# Zote Users



## kenworth (Feb 12, 2011)

The other day I used Zote to make laundry detergent. (this is the extent of my soap making ventures to date) 

In the morning it was WAY different than using the Fels Naptha!

The stuff was like pink pudding

DS's gf took it all home with them and has been using it, she seems pretty happy with it. Sneaky peeps didn't even leave me a cupful, :grumble: LOL!!!

Here's my question. The Zote bar seemed to be almost 3X larger than the Fels Naptha bar. Should I have used less Zote?

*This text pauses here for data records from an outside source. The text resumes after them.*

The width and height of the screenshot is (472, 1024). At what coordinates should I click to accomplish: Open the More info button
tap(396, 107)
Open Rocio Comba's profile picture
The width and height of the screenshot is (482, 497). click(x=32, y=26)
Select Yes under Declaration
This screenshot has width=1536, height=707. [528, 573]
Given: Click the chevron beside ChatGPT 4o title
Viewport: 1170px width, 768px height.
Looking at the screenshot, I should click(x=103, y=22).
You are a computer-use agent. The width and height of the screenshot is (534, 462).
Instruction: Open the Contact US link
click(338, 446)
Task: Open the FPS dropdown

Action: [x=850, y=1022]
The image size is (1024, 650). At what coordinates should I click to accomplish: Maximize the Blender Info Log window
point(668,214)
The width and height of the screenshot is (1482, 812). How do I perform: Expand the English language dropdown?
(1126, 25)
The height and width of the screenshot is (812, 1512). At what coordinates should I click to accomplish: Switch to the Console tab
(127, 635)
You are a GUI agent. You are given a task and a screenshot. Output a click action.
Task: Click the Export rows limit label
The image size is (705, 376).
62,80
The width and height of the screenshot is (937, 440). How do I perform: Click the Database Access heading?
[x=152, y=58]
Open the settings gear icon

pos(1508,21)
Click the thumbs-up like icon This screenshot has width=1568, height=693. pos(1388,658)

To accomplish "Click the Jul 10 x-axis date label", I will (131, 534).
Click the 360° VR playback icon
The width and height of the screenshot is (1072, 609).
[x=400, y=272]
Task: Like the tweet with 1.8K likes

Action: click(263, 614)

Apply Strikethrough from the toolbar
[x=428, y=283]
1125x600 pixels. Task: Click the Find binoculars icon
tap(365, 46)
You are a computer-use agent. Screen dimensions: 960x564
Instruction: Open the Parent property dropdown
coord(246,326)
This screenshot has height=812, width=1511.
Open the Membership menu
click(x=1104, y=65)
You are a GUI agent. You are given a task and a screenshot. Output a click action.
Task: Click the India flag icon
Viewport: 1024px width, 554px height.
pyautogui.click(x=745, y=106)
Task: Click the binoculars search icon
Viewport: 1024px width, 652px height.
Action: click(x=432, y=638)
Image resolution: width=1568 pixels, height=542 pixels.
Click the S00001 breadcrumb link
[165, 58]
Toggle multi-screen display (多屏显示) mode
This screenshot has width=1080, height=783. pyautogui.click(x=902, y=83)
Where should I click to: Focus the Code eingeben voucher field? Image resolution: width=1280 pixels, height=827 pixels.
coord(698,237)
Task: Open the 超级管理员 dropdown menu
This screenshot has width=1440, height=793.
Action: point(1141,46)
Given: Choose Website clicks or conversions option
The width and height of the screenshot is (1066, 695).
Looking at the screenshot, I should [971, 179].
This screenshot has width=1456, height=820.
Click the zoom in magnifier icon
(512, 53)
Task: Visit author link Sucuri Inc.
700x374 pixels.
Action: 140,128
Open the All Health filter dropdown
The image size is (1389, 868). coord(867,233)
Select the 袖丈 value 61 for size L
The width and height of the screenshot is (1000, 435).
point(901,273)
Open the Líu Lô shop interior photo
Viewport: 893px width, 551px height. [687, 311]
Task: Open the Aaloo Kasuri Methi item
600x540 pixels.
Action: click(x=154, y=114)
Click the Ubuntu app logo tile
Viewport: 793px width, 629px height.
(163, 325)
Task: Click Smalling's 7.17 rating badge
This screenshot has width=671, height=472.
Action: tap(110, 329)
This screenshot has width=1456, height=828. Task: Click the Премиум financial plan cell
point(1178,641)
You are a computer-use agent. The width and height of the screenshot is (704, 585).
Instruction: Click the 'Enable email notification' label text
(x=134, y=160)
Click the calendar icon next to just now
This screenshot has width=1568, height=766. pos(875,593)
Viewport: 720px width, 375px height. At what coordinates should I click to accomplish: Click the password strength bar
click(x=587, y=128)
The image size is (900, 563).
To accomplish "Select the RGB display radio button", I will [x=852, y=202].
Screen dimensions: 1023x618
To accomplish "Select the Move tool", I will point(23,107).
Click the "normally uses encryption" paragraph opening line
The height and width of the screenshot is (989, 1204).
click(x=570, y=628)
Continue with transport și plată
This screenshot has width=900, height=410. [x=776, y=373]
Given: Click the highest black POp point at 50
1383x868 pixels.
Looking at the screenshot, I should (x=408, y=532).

BTW, it was such a pretty pink when it was completely melted.


----------



## linn (Jul 19, 2005)

Most recipes just call for one bar whether it be Zote, Ivory or Fels Naptha.


----------



## kenworth (Feb 12, 2011)

I just got a report that the Zote soap is getting hard, even though it's in a covered container.


----------



## celephais72 (Sep 26, 2010)

I second Linn's comment. I've always seen detergent recipes calling for one bar of Zote - I assume since it's "puffed up" (seems to me, anyway) with air or somesuch. 
If your soap is getting hard, even when covered, I'd use less Zote/more water. I tried to dissolve some homemade soap into water to use as handsoap several years ago, and I didn't dilute it well enough. I poured the liquid soap into an old pump bottle, and the next morning, it was almost solid!
Also, for what it's worth, I use Zote and Fels Naptha both - Zote for delicate or lightly soiled items and FN for grungy, greasy, stained clothes.


----------



## linn (Jul 19, 2005)

Shaking or stirring up the homemade laundry mixture every day will probably help prevent the mixture from getting hard. You could also zap it with a stick blender every so often to keep it fluid.


----------